The number of severe racially-motivated acts of violence against Jews around the world tripled in 2007, according to a report published Wednesday by Tel Aviv University's Stephen Roth Institute for the Study of Contemporary Antisemitism and Racism.
The study marked a 6.6 percent rise in all acts of anti-Semitism around the world last year, reported Israel's Ynet news portal.
And the 632 attacks - 57 percent of them classified as "major attacks" - that were reported in 2007 may represent only a small percentage of all acts of anti-Semitism that actually occurred, most of which were likely to have gone unreported.

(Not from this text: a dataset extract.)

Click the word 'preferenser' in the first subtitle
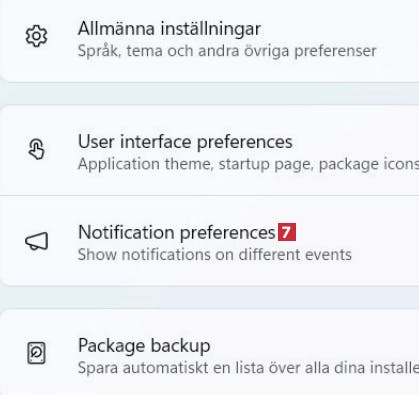 coord(335,52)
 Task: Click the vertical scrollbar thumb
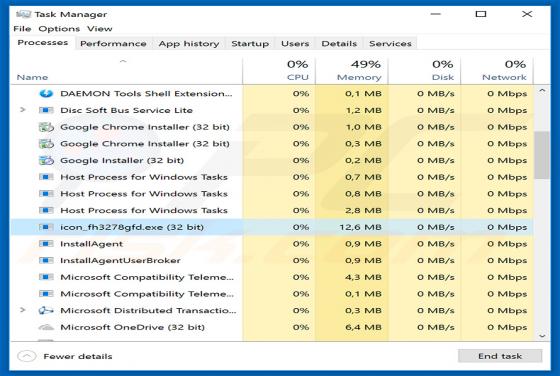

Germany, Canada and Britain led Western nations where the number of anti-Semitic assaults increased in 2007. France saw a 50 percent decrease in acts of anti-Semitism over the last year.
The global upward anti-Semitic trend has been brushed off by many, including a worrying number of Jewish leaders and organizations. Experts warn that a similar attitude prevailed in the run-up to the Nazi Holocaust.
In related news, the Simon Wiesenthal Institute on Wednesday published a list of the top 10 Nazi war criminals still at large.
Topping the list is 93-year-old Dr. Aribert Heim who was indicted in Germany on charges of murdering hundreds of Jewish inmates at the Mauthausen concentration camp during World War II.
Heim disappeared in 1962 just before his planned prosecution, and his whereabouts have been unknown ever since.
Most of the men on the list continue to reside as free men in Germany, Austria and Hungary.